What the task asks ->
All of the data below should be returned exactly.

──────── Data in this exercise ────────

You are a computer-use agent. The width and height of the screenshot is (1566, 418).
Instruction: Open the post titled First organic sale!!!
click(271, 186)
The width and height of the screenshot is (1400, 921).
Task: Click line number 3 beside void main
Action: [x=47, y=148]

────────

Solution to the problem ->
You are a computer-use agent. The width and height of the screenshot is (1566, 418).
Instruction: Open the post titled First organic sale!!!
click(271, 186)
The width and height of the screenshot is (1400, 921).
Task: Click line number 3 beside void main
Action: [x=47, y=148]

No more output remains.